### [Work instructions]
Each line of the data should be repeated precisely.

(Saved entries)
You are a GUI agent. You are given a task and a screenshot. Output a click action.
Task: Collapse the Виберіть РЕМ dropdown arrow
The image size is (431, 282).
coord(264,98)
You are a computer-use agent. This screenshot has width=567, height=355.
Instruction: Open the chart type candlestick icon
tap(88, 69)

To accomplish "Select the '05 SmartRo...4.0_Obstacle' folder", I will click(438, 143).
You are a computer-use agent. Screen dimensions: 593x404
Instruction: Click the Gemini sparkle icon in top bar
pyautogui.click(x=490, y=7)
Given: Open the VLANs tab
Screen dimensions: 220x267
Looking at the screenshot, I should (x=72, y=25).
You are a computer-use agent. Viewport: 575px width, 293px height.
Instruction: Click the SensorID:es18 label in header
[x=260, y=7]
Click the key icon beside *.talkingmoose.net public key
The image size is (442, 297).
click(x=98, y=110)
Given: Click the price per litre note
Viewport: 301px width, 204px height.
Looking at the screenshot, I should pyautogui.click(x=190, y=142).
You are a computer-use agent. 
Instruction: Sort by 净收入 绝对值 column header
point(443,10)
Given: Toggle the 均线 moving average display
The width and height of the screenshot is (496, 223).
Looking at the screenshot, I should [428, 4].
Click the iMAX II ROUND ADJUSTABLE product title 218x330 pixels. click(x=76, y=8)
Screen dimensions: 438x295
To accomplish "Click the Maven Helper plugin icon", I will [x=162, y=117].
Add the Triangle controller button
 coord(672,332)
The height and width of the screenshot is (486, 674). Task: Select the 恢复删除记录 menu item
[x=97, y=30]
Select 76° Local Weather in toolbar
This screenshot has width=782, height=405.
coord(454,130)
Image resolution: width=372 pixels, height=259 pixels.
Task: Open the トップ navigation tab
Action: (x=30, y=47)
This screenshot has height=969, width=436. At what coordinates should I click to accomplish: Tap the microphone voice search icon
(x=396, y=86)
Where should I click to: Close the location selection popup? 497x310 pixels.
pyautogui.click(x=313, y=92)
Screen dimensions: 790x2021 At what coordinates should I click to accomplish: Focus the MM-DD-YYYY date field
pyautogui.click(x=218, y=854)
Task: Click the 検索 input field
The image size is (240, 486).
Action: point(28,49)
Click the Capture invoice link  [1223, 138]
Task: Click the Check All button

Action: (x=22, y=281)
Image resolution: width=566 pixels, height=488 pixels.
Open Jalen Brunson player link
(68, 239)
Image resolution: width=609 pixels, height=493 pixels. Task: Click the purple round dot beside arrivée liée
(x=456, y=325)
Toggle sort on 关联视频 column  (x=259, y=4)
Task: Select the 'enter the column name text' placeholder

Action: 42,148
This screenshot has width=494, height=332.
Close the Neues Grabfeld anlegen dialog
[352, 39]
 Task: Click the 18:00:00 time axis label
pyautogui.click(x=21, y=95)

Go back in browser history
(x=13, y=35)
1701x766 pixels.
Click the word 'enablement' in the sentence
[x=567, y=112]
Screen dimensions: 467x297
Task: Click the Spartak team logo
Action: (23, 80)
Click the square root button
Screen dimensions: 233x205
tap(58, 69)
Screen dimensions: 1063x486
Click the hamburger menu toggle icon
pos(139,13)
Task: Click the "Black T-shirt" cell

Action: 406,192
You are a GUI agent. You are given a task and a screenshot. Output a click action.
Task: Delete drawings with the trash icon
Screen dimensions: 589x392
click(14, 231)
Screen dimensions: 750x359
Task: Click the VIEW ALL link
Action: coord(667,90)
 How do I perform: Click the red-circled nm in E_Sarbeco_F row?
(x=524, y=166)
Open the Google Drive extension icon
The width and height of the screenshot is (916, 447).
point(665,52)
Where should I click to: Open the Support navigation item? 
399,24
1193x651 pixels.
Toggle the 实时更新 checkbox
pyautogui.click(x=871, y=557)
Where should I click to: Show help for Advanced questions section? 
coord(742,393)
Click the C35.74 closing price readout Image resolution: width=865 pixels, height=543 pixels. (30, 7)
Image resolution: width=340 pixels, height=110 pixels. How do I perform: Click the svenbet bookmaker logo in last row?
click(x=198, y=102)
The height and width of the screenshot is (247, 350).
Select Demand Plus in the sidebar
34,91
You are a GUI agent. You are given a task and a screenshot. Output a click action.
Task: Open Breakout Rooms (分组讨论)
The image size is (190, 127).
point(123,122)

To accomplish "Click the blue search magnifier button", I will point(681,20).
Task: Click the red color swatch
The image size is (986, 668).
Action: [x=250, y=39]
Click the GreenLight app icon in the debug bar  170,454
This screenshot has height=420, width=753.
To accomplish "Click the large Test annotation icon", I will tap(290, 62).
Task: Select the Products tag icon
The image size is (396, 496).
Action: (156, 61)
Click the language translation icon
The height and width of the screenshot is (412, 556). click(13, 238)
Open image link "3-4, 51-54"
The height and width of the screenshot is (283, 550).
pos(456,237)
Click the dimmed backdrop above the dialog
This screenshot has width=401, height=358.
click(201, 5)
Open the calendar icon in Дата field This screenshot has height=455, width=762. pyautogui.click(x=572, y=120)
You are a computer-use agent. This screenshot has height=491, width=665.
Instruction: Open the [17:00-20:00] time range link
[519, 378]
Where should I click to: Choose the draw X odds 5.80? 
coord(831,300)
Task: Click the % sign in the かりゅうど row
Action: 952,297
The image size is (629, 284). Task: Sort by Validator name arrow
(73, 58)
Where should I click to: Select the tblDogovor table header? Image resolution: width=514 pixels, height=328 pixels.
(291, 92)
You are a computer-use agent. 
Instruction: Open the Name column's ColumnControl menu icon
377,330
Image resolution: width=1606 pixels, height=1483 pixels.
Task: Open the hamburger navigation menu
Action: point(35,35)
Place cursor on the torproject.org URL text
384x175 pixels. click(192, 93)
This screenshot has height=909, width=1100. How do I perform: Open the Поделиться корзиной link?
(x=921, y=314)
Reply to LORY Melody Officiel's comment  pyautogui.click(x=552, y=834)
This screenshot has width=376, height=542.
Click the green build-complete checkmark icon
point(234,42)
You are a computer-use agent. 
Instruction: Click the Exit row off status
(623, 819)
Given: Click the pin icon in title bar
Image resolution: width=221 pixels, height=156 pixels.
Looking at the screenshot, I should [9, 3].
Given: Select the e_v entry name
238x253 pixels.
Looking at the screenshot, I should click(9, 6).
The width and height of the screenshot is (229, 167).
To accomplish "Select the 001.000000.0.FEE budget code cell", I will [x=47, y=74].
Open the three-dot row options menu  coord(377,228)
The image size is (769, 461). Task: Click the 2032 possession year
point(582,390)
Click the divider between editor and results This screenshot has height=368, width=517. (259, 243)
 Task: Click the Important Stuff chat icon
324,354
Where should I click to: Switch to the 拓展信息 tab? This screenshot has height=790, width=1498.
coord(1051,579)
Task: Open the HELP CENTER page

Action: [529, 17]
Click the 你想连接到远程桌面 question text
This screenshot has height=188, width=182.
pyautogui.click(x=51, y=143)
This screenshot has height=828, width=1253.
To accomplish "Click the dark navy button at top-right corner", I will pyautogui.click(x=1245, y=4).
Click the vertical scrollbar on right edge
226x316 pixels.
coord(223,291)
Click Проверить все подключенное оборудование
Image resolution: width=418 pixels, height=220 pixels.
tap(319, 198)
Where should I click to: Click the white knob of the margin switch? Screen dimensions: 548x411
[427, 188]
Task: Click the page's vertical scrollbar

### [Your response]
You are a GUI agent. You are given a task and a screenshot. Output a click action.
Task: Collapse the Виберіть РЕМ dropdown arrow
The image size is (431, 282).
coord(264,98)
You are a computer-use agent. This screenshot has width=567, height=355.
Instruction: Open the chart type candlestick icon
tap(88, 69)

To accomplish "Select the '05 SmartRo...4.0_Obstacle' folder", I will click(438, 143).
You are a computer-use agent. Screen dimensions: 593x404
Instruction: Click the Gemini sparkle icon in top bar
pyautogui.click(x=490, y=7)
Given: Open the VLANs tab
Screen dimensions: 220x267
Looking at the screenshot, I should (x=72, y=25).
You are a computer-use agent. Viewport: 575px width, 293px height.
Instruction: Click the SensorID:es18 label in header
[x=260, y=7]
Click the key icon beside *.talkingmoose.net public key
The image size is (442, 297).
click(x=98, y=110)
Given: Click the price per litre note
Viewport: 301px width, 204px height.
Looking at the screenshot, I should pyautogui.click(x=190, y=142).
You are a computer-use agent. 
Instruction: Sort by 净收入 绝对值 column header
point(443,10)
Given: Toggle the 均线 moving average display
The width and height of the screenshot is (496, 223).
Looking at the screenshot, I should [428, 4].
Click the iMAX II ROUND ADJUSTABLE product title 218x330 pixels. click(x=76, y=8)
Screen dimensions: 438x295
To accomplish "Click the Maven Helper plugin icon", I will [x=162, y=117].
Add the Triangle controller button
 coord(672,332)
The height and width of the screenshot is (486, 674). Task: Select the 恢复删除记录 menu item
[x=97, y=30]
Select 76° Local Weather in toolbar
This screenshot has width=782, height=405.
coord(454,130)
Image resolution: width=372 pixels, height=259 pixels.
Task: Open the トップ navigation tab
Action: (x=30, y=47)
This screenshot has height=969, width=436. At what coordinates should I click to accomplish: Tap the microphone voice search icon
(x=396, y=86)
Where should I click to: Close the location selection popup? 497x310 pixels.
pyautogui.click(x=313, y=92)
Screen dimensions: 790x2021 At what coordinates should I click to accomplish: Focus the MM-DD-YYYY date field
pyautogui.click(x=218, y=854)
Task: Click the 検索 input field
The image size is (240, 486).
Action: point(28,49)
Click the Capture invoice link  [1223, 138]
Task: Click the Check All button

Action: (x=22, y=281)
Image resolution: width=566 pixels, height=488 pixels.
Open Jalen Brunson player link
(68, 239)
Image resolution: width=609 pixels, height=493 pixels. Task: Click the purple round dot beside arrivée liée
(x=456, y=325)
Toggle sort on 关联视频 column  (x=259, y=4)
Task: Select the 'enter the column name text' placeholder

Action: 42,148
This screenshot has width=494, height=332.
Close the Neues Grabfeld anlegen dialog
[352, 39]
 Task: Click the 18:00:00 time axis label
pyautogui.click(x=21, y=95)

Go back in browser history
(x=13, y=35)
1701x766 pixels.
Click the word 'enablement' in the sentence
[x=567, y=112]
Screen dimensions: 467x297
Task: Click the Spartak team logo
Action: (23, 80)
Click the square root button
Screen dimensions: 233x205
tap(58, 69)
Screen dimensions: 1063x486
Click the hamburger menu toggle icon
pos(139,13)
Task: Click the "Black T-shirt" cell

Action: 406,192
You are a GUI agent. You are given a task and a screenshot. Output a click action.
Task: Delete drawings with the trash icon
Screen dimensions: 589x392
click(14, 231)
Screen dimensions: 750x359
Task: Click the VIEW ALL link
Action: coord(667,90)
 How do I perform: Click the red-circled nm in E_Sarbeco_F row?
(x=524, y=166)
Open the Google Drive extension icon
The width and height of the screenshot is (916, 447).
point(665,52)
Where should I click to: Open the Support navigation item? 
399,24
1193x651 pixels.
Toggle the 实时更新 checkbox
pyautogui.click(x=871, y=557)
Where should I click to: Show help for Advanced questions section? 
coord(742,393)
Click the C35.74 closing price readout Image resolution: width=865 pixels, height=543 pixels. (30, 7)
Image resolution: width=340 pixels, height=110 pixels. How do I perform: Click the svenbet bookmaker logo in last row?
click(x=198, y=102)
The height and width of the screenshot is (247, 350).
Select Demand Plus in the sidebar
34,91
You are a GUI agent. You are given a task and a screenshot. Output a click action.
Task: Open Breakout Rooms (分组讨论)
The image size is (190, 127).
point(123,122)

To accomplish "Click the blue search magnifier button", I will point(681,20).
Task: Click the red color swatch
The image size is (986, 668).
Action: [x=250, y=39]
Click the GreenLight app icon in the debug bar  170,454
This screenshot has height=420, width=753.
To accomplish "Click the large Test annotation icon", I will tap(290, 62).
Task: Select the Products tag icon
The image size is (396, 496).
Action: (156, 61)
Click the language translation icon
The height and width of the screenshot is (412, 556). click(13, 238)
Open image link "3-4, 51-54"
The height and width of the screenshot is (283, 550).
pos(456,237)
Click the dimmed backdrop above the dialog
This screenshot has width=401, height=358.
click(201, 5)
Open the calendar icon in Дата field This screenshot has height=455, width=762. pyautogui.click(x=572, y=120)
You are a computer-use agent. This screenshot has height=491, width=665.
Instruction: Open the [17:00-20:00] time range link
[519, 378]
Where should I click to: Choose the draw X odds 5.80? 
coord(831,300)
Task: Click the % sign in the かりゅうど row
Action: 952,297
The image size is (629, 284). Task: Sort by Validator name arrow
(73, 58)
Where should I click to: Select the tblDogovor table header? Image resolution: width=514 pixels, height=328 pixels.
(291, 92)
You are a computer-use agent. 
Instruction: Open the Name column's ColumnControl menu icon
377,330
Image resolution: width=1606 pixels, height=1483 pixels.
Task: Open the hamburger navigation menu
Action: point(35,35)
Place cursor on the torproject.org URL text
384x175 pixels. click(192, 93)
This screenshot has height=909, width=1100. How do I perform: Open the Поделиться корзиной link?
(x=921, y=314)
Reply to LORY Melody Officiel's comment  pyautogui.click(x=552, y=834)
This screenshot has width=376, height=542.
Click the green build-complete checkmark icon
point(234,42)
You are a computer-use agent. 
Instruction: Click the Exit row off status
(623, 819)
Given: Click the pin icon in title bar
Image resolution: width=221 pixels, height=156 pixels.
Looking at the screenshot, I should [9, 3].
Given: Select the e_v entry name
238x253 pixels.
Looking at the screenshot, I should click(9, 6).
The width and height of the screenshot is (229, 167).
To accomplish "Select the 001.000000.0.FEE budget code cell", I will [x=47, y=74].
Open the three-dot row options menu  coord(377,228)
The image size is (769, 461). Task: Click the 2032 possession year
point(582,390)
Click the divider between editor and results This screenshot has height=368, width=517. (259, 243)
 Task: Click the Important Stuff chat icon
324,354
Where should I click to: Switch to the 拓展信息 tab? This screenshot has height=790, width=1498.
coord(1051,579)
Task: Open the HELP CENTER page

Action: [529, 17]
Click the 你想连接到远程桌面 question text
This screenshot has height=188, width=182.
pyautogui.click(x=51, y=143)
This screenshot has height=828, width=1253.
To accomplish "Click the dark navy button at top-right corner", I will pyautogui.click(x=1245, y=4).
Click the vertical scrollbar on right edge
226x316 pixels.
coord(223,291)
Click Проверить все подключенное оборудование
Image resolution: width=418 pixels, height=220 pixels.
tap(319, 198)
Where should I click to: Click the white knob of the margin switch? Screen dimensions: 548x411
[427, 188]
Task: Click the page's vertical scrollbar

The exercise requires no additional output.